Altera is recommending the use of Max 10 FPGAs along side Enpirion power devices (see Altera Acquires SoC Maker Enpirion). Enpirion provides high-frequency switching, magnetics and packaging to produce dc-dc converter power SoCs with integrated inductors. Altera provides Enpirion power reference designs optimized for use with Max 10 FPGAs.
The MAX 10 FPGAs are available in commercial, industrial and automotive AEC-Q100 temperature grades.

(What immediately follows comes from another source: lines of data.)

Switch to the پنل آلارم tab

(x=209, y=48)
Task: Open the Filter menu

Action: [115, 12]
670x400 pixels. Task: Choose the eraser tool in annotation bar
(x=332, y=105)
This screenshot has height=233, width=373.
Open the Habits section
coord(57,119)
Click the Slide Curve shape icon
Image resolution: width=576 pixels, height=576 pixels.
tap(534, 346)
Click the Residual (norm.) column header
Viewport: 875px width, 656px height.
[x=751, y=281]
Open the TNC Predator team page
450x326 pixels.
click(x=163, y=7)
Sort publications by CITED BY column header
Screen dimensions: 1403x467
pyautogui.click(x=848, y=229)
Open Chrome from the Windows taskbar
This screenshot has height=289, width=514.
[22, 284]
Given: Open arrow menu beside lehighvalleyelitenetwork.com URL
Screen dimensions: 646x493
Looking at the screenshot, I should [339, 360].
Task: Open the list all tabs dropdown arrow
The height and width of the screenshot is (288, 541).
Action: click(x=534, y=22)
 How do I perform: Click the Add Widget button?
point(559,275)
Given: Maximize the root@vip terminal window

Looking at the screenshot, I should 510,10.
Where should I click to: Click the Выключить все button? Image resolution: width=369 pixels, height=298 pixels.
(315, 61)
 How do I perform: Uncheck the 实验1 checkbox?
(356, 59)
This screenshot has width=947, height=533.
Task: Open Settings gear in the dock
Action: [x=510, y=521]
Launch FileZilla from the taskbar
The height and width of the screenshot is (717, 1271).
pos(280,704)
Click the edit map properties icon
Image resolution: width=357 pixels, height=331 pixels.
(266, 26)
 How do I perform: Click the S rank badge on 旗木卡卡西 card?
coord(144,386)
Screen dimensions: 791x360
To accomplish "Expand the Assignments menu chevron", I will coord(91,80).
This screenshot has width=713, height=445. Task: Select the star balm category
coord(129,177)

"Altera is is an incumbent in these markets and well understands and complies with the safety certification processes of such as ISO 26262 and ASIL standards for automotive and to smaller extent some industrial applications. When they go after these markets, it is not a new target for them," commented Tom Hackenberg, principal analyst with IHS Technologies, the publisher of Electronics 360.
Trends towards automotive ADAS and coming safety mandates for rear-view cameras could help with design wins for flash-based chips and an FPGA alongside a main processor such as an Nvidia Tegra used a multimedia processor could provide scalability of feature sets, he said.
Hackenberg continued: "In industrial, there is a strong trend toward distributing intelligent connected control. Sensor hubs, M2M communications, more efficient and variable motor controls are all part of that trend. This solution, depending again on cost, could serve a very useful solution where a lot of channels of data are necessary."
In many cases it will come down to whether the Max 10 can overcome the traditional barriers to FPGA adoption – power consumption and cost – in any given application, said Hackenberg.